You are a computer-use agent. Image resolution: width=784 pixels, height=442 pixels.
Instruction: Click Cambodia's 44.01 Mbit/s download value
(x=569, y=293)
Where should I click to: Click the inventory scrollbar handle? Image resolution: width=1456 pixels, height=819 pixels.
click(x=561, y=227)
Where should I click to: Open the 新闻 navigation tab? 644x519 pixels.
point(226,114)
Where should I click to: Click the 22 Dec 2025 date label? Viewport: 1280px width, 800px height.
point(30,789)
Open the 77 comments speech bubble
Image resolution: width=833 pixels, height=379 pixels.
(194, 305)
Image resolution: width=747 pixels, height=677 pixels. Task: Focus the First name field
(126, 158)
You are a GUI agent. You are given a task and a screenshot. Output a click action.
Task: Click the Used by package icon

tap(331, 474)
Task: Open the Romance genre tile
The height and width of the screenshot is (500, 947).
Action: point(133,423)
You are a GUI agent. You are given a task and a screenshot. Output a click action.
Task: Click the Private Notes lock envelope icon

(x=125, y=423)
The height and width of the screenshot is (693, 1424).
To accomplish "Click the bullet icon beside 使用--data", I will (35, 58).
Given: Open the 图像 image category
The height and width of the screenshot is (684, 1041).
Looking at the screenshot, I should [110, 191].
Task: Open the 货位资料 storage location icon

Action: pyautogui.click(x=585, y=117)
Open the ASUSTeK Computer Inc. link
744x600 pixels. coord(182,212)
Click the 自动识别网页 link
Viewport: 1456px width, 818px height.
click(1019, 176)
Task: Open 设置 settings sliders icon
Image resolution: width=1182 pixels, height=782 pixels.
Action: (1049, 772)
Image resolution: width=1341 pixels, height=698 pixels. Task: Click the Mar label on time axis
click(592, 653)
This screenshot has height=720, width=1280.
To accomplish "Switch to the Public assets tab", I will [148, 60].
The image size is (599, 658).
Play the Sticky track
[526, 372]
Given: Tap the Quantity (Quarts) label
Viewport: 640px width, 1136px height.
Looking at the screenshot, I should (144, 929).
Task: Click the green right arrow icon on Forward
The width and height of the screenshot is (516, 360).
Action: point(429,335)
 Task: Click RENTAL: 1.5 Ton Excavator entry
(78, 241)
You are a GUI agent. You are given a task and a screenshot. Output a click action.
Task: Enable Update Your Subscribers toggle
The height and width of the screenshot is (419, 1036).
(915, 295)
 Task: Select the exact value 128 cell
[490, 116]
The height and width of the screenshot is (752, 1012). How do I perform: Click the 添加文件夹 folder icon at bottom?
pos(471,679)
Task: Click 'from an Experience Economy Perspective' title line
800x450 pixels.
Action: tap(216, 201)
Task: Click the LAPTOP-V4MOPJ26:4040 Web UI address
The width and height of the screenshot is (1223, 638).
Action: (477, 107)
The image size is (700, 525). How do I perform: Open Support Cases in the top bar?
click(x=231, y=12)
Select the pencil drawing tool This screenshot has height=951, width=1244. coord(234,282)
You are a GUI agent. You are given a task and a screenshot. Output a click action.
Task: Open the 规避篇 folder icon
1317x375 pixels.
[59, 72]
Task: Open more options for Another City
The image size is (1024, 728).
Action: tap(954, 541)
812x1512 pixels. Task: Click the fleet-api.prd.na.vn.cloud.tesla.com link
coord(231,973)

#### ABOUT THIS EXERCISE:
Using the entries above, give again exactly the lines from the line holding "The height and width of the screenshot is (500, 947)." through the line holding "Select the pencil". Include both end lines and nothing else.

#### YOUR RESPONSE:
The height and width of the screenshot is (500, 947).
Action: point(133,423)
You are a GUI agent. You are given a task and a screenshot. Output a click action.
Task: Click the Private Notes lock envelope icon

(x=125, y=423)
The height and width of the screenshot is (693, 1424).
To accomplish "Click the bullet icon beside 使用--data", I will (35, 58).
Given: Open the 图像 image category
The height and width of the screenshot is (684, 1041).
Looking at the screenshot, I should [110, 191].
Task: Open the 货位资料 storage location icon

Action: pyautogui.click(x=585, y=117)
Open the ASUSTeK Computer Inc. link
744x600 pixels. coord(182,212)
Click the 自动识别网页 link
Viewport: 1456px width, 818px height.
click(1019, 176)
Task: Open 设置 settings sliders icon
Image resolution: width=1182 pixels, height=782 pixels.
Action: (1049, 772)
Image resolution: width=1341 pixels, height=698 pixels. Task: Click the Mar label on time axis
click(592, 653)
This screenshot has height=720, width=1280.
To accomplish "Switch to the Public assets tab", I will [148, 60].
The image size is (599, 658).
Play the Sticky track
[526, 372]
Given: Tap the Quantity (Quarts) label
Viewport: 640px width, 1136px height.
Looking at the screenshot, I should (144, 929).
Task: Click the green right arrow icon on Forward
The width and height of the screenshot is (516, 360).
Action: point(429,335)
 Task: Click RENTAL: 1.5 Ton Excavator entry
(78, 241)
You are a GUI agent. You are given a task and a screenshot. Output a click action.
Task: Enable Update Your Subscribers toggle
The height and width of the screenshot is (419, 1036).
(915, 295)
 Task: Select the exact value 128 cell
[490, 116]
The height and width of the screenshot is (752, 1012). How do I perform: Click the 添加文件夹 folder icon at bottom?
pos(471,679)
Task: Click 'from an Experience Economy Perspective' title line
800x450 pixels.
Action: tap(216, 201)
Task: Click the LAPTOP-V4MOPJ26:4040 Web UI address
The width and height of the screenshot is (1223, 638).
Action: (477, 107)
The image size is (700, 525). How do I perform: Open Support Cases in the top bar?
click(x=231, y=12)
Select the pencil drawing tool This screenshot has height=951, width=1244. coord(234,282)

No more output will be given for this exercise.